* _YOUR GOAL_
Rewrite the lines of the listing between the line holding "Transparencia (1113, 20)" and the line holding "Chambre 3 (282, 1833)", inclusive, multiplying every coordinate in the answers by 2.2 and rounding to whole numbers, with halves rounded up. Keep all of those lines, requests included, and alter only the answer coordinates.
══ RECORDS SUPPLIED ══
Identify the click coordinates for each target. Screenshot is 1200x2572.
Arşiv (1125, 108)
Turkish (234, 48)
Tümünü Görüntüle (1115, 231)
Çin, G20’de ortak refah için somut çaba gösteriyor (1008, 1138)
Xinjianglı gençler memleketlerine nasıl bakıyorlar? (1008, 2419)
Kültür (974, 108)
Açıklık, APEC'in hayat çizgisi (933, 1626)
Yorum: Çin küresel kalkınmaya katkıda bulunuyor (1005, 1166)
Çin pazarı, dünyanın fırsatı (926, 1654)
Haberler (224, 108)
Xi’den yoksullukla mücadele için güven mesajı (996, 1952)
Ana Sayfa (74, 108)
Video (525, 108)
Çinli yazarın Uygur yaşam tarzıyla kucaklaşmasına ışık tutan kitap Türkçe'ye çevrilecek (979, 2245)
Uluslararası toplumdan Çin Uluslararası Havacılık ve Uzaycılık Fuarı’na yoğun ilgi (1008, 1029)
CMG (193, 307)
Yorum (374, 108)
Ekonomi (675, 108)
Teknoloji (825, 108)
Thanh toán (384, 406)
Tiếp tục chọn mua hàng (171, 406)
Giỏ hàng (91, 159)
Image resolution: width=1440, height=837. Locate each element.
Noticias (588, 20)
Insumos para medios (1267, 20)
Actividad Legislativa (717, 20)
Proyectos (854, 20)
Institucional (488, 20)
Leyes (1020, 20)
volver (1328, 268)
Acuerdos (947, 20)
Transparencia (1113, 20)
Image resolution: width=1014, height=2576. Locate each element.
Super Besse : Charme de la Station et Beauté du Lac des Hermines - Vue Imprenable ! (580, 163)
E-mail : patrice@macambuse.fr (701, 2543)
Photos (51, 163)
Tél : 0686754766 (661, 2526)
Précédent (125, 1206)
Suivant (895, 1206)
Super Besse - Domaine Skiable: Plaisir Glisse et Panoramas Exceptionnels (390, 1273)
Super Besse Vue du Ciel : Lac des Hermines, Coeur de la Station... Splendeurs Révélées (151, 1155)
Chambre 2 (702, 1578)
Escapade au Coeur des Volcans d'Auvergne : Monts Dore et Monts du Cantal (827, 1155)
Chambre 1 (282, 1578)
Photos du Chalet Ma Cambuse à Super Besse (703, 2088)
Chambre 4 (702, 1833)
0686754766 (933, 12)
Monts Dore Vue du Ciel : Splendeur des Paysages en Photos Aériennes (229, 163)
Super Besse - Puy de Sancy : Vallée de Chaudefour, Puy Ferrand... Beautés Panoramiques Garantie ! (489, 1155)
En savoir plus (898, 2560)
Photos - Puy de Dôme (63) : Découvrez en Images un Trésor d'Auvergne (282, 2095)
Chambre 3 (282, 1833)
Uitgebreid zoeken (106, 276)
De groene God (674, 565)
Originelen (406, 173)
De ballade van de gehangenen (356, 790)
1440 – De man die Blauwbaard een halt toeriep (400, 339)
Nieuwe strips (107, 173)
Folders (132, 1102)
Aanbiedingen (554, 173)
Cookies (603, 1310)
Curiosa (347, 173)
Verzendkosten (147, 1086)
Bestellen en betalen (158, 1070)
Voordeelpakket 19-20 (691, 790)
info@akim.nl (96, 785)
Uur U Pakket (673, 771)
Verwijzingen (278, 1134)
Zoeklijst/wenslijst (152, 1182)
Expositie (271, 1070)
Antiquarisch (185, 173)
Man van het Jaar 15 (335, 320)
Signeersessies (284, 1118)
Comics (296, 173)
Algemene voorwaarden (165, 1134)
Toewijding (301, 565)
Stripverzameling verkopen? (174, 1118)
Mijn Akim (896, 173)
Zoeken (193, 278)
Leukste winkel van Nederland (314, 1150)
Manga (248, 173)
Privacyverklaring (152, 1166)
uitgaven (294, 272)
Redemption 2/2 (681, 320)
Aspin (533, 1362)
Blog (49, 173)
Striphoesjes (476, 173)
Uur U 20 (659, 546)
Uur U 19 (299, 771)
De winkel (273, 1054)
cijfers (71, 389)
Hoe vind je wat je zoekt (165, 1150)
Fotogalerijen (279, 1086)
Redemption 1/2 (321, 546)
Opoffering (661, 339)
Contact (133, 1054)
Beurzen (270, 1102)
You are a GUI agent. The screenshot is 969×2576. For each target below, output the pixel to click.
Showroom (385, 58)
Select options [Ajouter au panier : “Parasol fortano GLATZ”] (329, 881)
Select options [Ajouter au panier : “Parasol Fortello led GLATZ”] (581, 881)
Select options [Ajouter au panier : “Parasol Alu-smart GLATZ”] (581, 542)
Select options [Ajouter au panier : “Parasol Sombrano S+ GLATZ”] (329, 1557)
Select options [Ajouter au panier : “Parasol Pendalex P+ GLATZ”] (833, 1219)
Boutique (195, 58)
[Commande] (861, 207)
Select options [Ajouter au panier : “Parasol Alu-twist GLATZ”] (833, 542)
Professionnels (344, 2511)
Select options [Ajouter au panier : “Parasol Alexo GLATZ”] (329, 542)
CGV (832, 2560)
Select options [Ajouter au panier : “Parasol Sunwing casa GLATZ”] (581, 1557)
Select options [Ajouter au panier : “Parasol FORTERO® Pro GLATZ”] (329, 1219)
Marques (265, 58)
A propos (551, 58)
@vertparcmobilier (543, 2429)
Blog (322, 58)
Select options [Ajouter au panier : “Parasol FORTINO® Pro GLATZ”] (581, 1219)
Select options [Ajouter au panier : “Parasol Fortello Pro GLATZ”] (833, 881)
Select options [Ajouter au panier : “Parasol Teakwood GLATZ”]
═══
* _CORRECT ANSWER_
Transparencia (2449, 44)
Image resolution: width=1014, height=2576. Locate each element.
Super Besse : Charme de la Station et Beauté du Lac des Hermines - Vue Imprenable ! (1276, 359)
E-mail : patrice@macambuse.fr (1542, 5595)
Photos (112, 359)
Tél : 0686754766 (1454, 5557)
Précédent (275, 2653)
Suivant (1969, 2653)
Super Besse - Domaine Skiable: Plaisir Glisse et Panoramas Exceptionnels (858, 2801)
Super Besse Vue du Ciel : Lac des Hermines, Coeur de la Station... Splendeurs Révélées (332, 2541)
Chambre 2 (1544, 3472)
Escapade au Coeur des Volcans d'Auvergne : Monts Dore et Monts du Cantal (1819, 2541)
Chambre 1 (620, 3472)
Photos du Chalet Ma Cambuse à Super Besse (1547, 4594)
Chambre 4 (1544, 4033)
0686754766 (2053, 26)
Monts Dore Vue du Ciel : Splendeur des Paysages en Photos Aériennes (504, 359)
Super Besse - Puy de Sancy : Vallée de Chaudefour, Puy Ferrand... Beautés Panoramiques Garantie ! (1076, 2541)
En savoir plus (1976, 5632)
Photos - Puy de Dôme (63) : Découvrez en Images un Trésor d'Auvergne (620, 4609)
Chambre 3 (620, 4033)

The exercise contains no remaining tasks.